Extracted entries |

★ ★ ★ ★

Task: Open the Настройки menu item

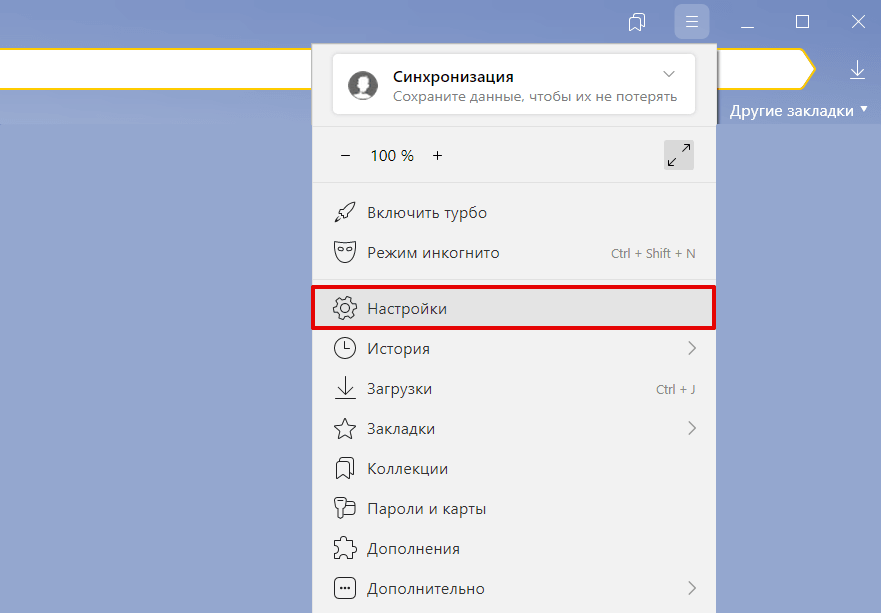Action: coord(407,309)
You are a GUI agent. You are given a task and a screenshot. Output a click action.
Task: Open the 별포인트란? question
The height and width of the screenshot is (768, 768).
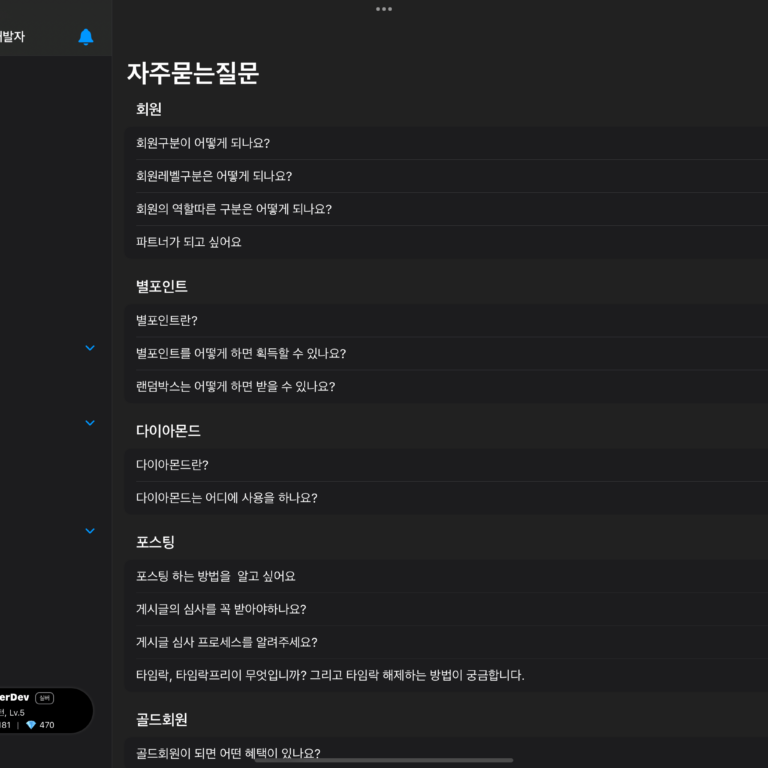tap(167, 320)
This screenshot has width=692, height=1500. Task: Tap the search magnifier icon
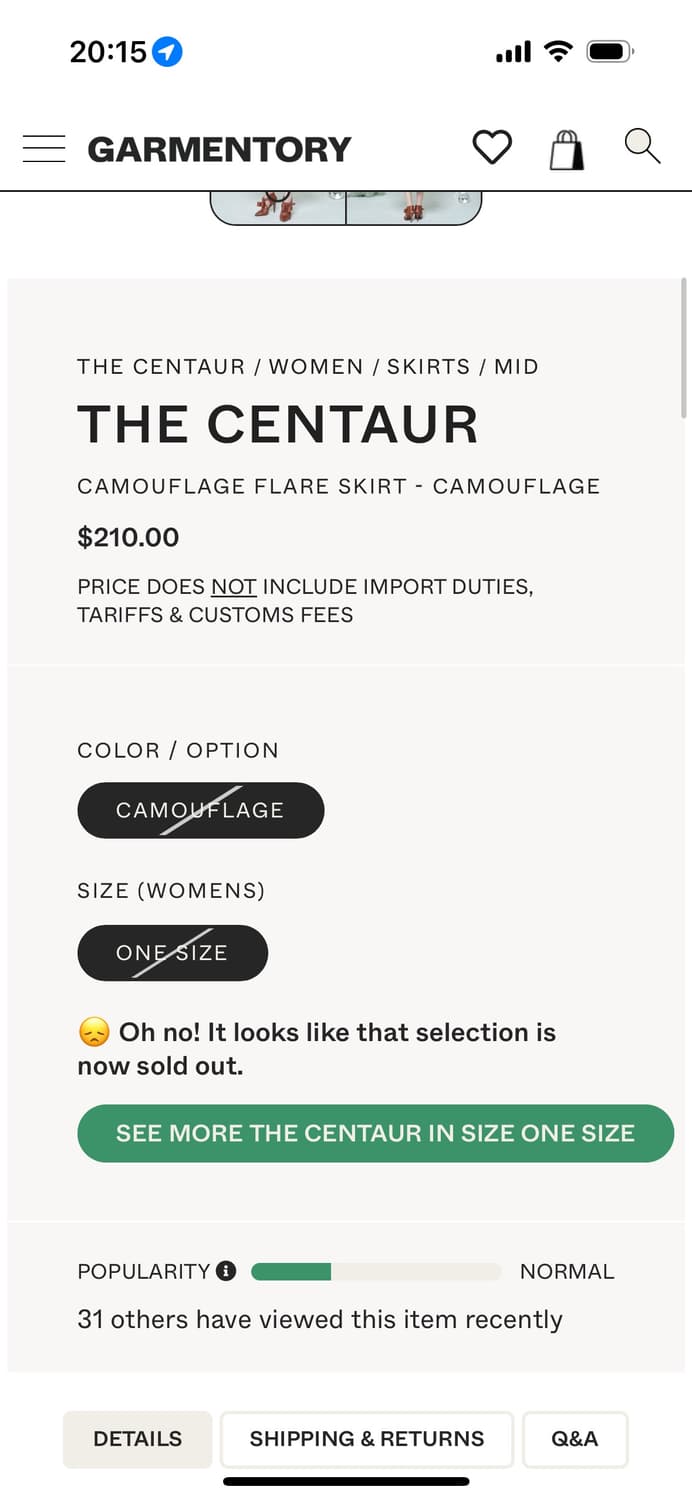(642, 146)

★ ★ ★ ★

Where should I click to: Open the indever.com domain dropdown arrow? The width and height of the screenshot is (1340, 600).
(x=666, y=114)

★ ★ ★ ★

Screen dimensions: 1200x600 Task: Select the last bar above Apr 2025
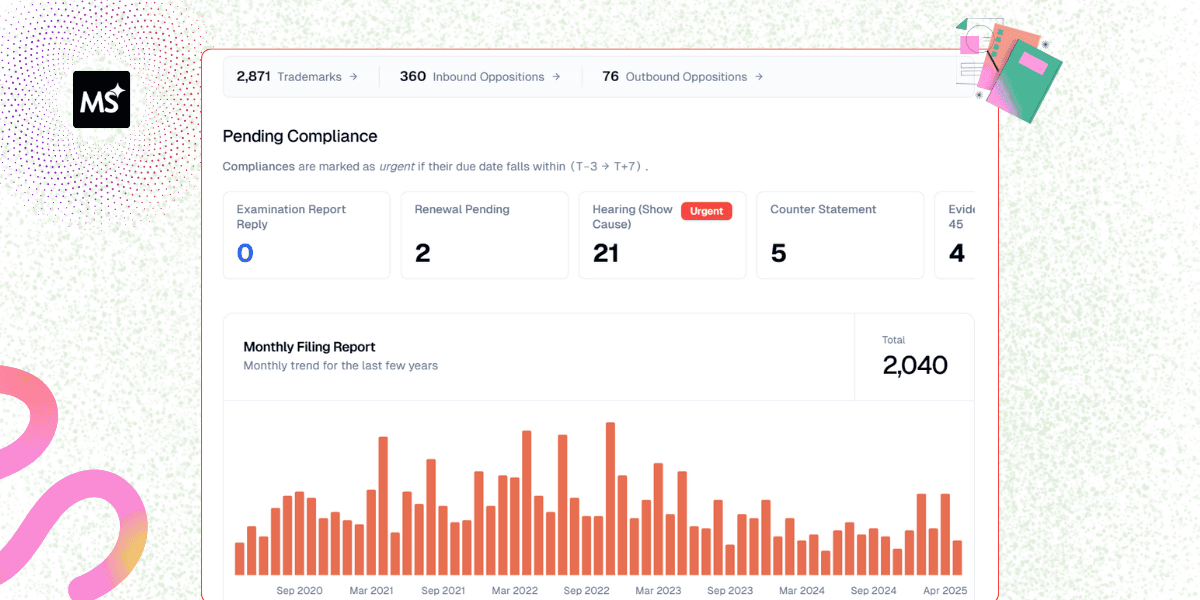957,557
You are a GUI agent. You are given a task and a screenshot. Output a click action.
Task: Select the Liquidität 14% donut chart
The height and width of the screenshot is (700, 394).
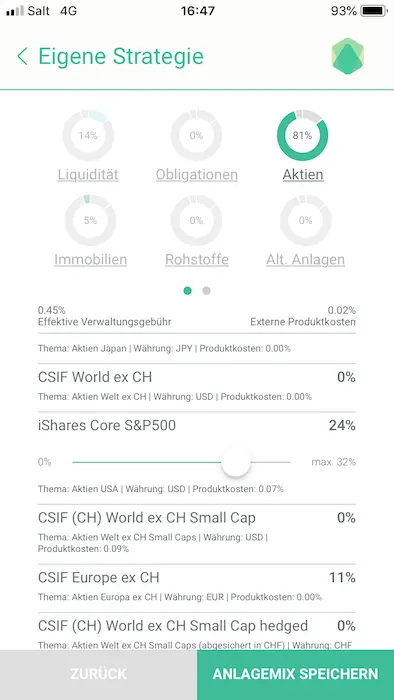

★ ★ ★ ★

Work to complete |
Please give again the lines above between the line holding "Task: Select the Liquidität 14% donut chart" and the line holding "The height and width of the screenshot is (700, 394).", inclusive, exactly as they are and with nothing added.

Written response |
Task: Select the Liquidität 14% donut chart
The height and width of the screenshot is (700, 394).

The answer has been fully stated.